■ What is being asked ■
Among the entries below, please show each line that carries the word "computer".

==== Data for review

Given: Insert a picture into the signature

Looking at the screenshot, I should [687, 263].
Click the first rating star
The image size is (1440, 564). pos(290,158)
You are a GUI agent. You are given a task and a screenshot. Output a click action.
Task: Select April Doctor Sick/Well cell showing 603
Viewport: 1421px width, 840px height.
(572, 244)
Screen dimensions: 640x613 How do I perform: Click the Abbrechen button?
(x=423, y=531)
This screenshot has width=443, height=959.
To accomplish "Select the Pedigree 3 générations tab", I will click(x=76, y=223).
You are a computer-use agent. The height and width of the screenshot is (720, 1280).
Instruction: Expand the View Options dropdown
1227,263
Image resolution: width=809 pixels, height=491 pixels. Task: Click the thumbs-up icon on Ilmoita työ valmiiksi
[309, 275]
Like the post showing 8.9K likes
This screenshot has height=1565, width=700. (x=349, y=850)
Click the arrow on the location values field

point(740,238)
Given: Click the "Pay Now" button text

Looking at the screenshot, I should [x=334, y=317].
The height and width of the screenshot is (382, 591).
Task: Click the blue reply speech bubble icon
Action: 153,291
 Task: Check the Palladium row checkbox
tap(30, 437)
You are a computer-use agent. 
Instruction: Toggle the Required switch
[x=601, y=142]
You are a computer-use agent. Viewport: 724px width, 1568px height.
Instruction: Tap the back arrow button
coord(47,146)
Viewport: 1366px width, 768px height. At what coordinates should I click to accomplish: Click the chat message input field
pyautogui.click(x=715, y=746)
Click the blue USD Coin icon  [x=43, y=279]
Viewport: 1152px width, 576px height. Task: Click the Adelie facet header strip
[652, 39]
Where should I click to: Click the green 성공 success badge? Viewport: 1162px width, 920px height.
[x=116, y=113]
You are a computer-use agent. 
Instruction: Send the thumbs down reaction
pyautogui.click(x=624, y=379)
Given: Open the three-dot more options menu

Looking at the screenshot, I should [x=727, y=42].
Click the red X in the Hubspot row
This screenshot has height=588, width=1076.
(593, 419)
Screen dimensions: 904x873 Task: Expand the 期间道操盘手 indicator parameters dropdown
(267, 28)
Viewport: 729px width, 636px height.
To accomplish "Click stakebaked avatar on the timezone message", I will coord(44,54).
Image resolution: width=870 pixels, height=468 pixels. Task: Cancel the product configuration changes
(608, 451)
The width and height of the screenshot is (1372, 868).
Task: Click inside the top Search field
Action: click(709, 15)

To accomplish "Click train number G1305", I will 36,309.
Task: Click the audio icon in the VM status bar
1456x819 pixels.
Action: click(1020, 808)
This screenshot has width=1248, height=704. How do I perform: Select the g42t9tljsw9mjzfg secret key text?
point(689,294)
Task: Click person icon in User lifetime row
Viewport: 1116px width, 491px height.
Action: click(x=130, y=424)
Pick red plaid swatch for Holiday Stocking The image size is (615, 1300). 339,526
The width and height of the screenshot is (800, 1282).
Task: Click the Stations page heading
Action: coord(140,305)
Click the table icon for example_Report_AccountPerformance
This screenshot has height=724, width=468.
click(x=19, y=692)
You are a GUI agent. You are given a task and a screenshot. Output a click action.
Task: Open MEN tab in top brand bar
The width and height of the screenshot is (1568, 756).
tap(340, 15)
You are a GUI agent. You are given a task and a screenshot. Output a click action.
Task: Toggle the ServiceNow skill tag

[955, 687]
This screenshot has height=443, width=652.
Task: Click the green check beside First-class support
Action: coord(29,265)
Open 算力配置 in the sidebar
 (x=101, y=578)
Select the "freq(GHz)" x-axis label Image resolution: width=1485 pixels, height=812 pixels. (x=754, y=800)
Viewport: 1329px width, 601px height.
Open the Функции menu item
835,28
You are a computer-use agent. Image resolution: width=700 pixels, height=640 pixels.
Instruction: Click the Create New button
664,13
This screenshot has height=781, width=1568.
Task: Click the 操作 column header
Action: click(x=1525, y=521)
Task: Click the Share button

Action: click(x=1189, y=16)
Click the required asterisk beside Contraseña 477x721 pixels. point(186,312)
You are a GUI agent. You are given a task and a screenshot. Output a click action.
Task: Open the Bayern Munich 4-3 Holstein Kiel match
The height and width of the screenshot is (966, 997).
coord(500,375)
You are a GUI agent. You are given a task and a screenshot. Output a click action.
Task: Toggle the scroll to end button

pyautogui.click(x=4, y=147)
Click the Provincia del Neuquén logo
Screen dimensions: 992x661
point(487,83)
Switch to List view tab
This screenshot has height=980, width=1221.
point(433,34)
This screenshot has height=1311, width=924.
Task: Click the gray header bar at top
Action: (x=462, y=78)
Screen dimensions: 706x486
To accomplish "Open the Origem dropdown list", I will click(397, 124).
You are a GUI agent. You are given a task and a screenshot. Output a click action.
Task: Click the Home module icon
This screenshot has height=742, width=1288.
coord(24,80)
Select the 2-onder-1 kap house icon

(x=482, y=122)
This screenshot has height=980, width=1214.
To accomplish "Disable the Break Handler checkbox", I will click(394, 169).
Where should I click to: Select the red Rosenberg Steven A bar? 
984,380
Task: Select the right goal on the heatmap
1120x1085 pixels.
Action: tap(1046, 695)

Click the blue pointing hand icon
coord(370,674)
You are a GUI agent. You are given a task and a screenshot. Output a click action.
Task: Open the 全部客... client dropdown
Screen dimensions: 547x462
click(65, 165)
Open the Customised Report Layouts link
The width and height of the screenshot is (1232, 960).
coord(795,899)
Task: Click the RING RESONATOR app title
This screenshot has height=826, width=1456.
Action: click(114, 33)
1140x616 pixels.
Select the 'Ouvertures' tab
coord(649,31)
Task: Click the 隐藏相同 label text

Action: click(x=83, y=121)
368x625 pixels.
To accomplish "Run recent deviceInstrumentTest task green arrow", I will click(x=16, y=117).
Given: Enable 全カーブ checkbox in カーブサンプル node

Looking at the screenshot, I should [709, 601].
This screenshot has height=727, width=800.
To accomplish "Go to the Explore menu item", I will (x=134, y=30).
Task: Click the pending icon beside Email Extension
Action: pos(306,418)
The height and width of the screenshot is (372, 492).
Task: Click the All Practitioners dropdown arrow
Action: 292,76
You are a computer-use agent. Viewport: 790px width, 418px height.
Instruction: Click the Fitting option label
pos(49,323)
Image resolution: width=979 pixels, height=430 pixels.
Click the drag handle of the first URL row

========

■ Written solution ■
You are a computer-use agent. The height and width of the screenshot is (720, 1280).
You are a computer-use agent. 
You are a computer-use agent. Viewport: 724px width, 1568px height.
You are a computer-use agent. 
You are a computer-use agent. Image resolution: width=700 pixels, height=640 pixels.
You are a computer-use agent. Viewport: 790px width, 418px height.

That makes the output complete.